# [ACTIVITY]
Extract precisely the lines that run from the line containing "Task: Close the Inline Embed dialog" to the end of the records below, with both ends included and pictures omitted.
⟨
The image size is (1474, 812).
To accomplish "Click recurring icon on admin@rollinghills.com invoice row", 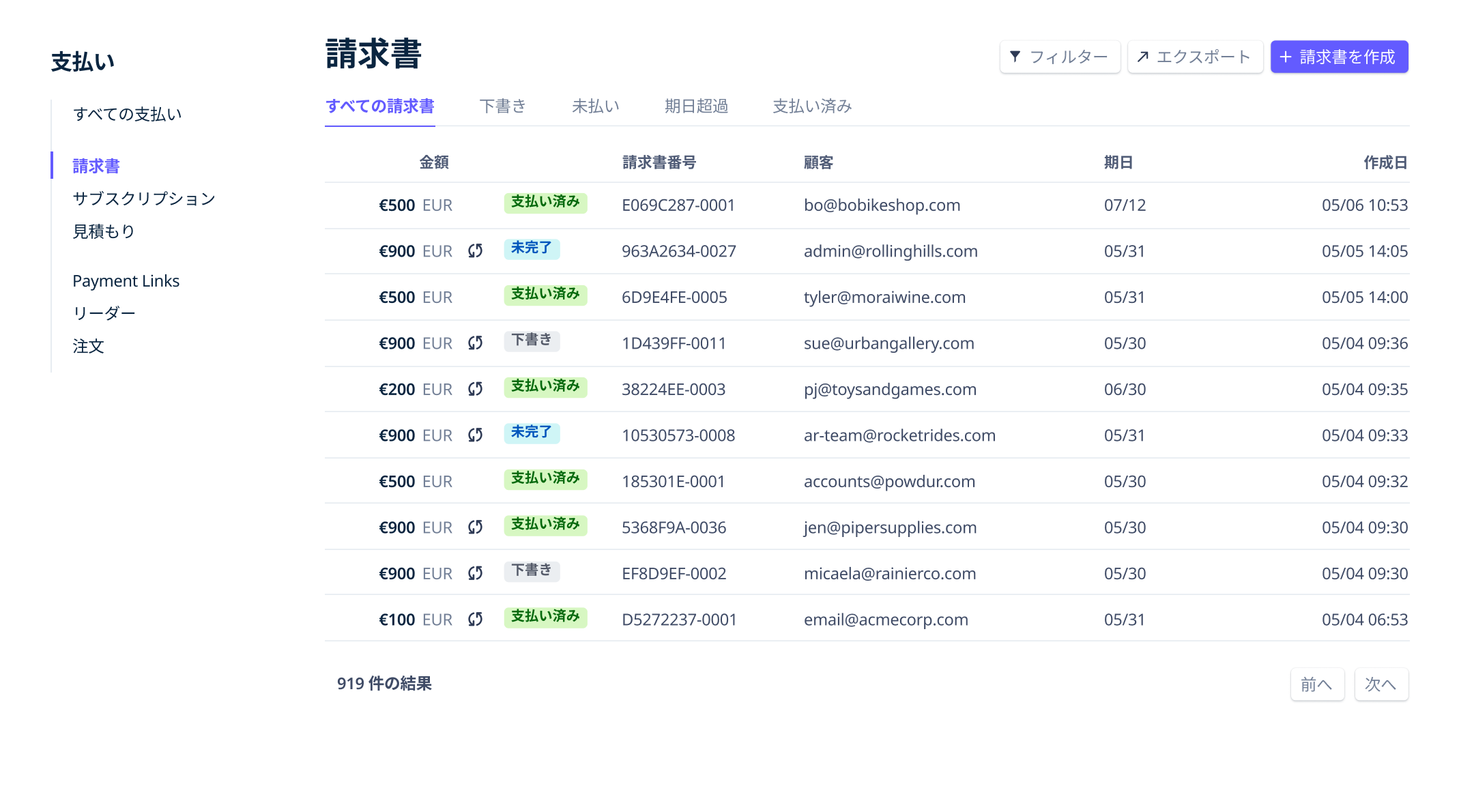I will [x=475, y=251].
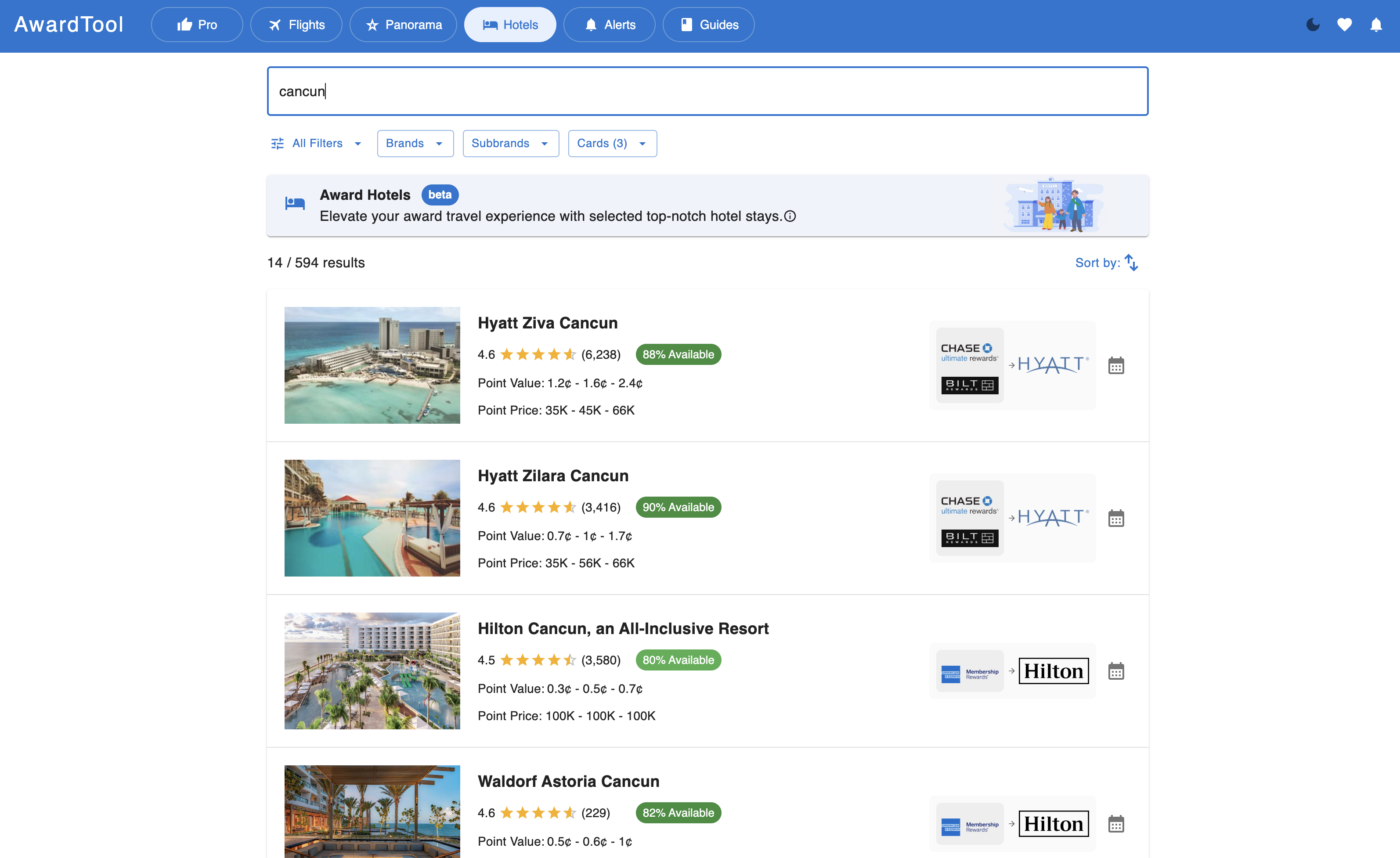Click the Hyatt Ziva Cancun star rating

(x=537, y=354)
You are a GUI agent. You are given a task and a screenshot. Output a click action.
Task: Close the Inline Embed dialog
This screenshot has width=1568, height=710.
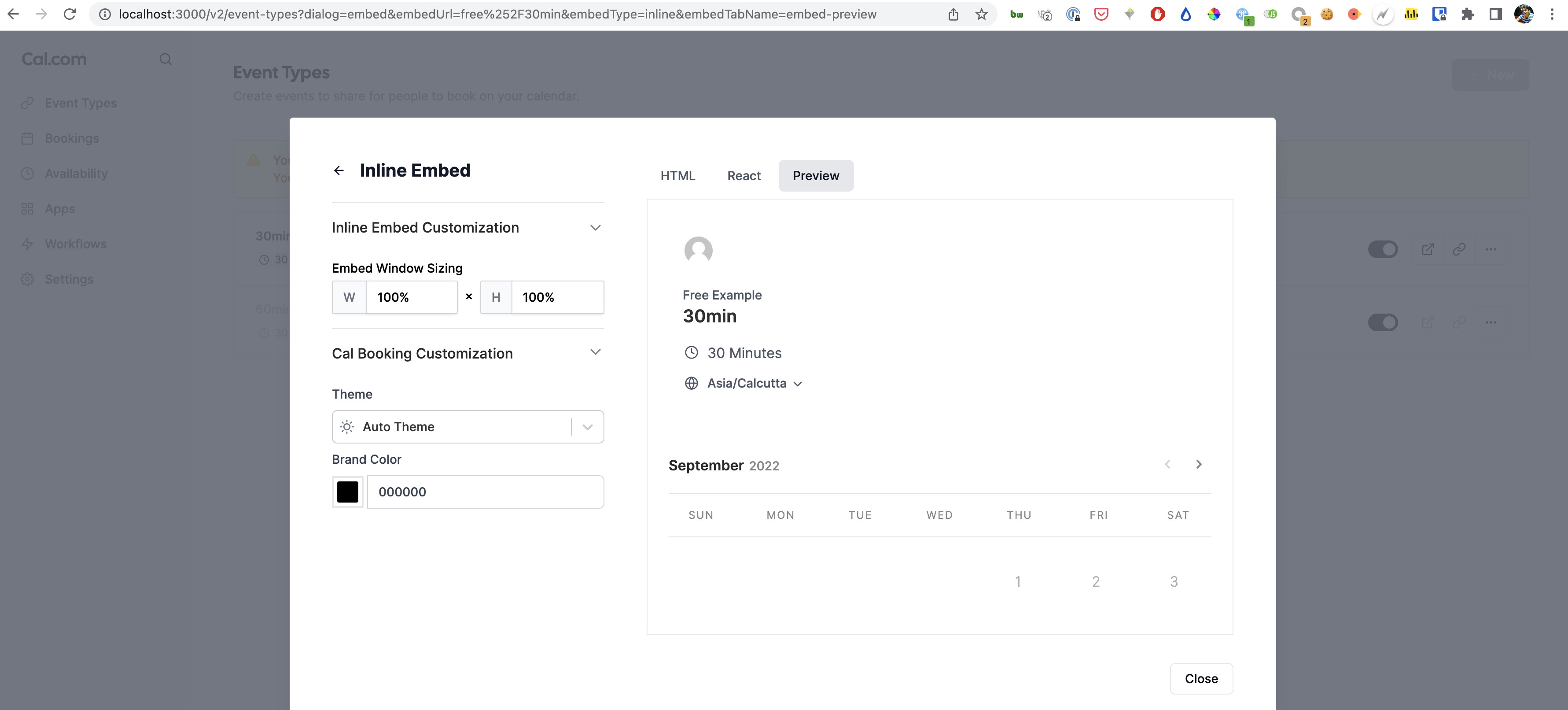pyautogui.click(x=1201, y=678)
⟩
# [REPLY TO THE TASK]
Task: Close the Inline Embed dialog
This screenshot has width=1568, height=710.
pyautogui.click(x=1201, y=678)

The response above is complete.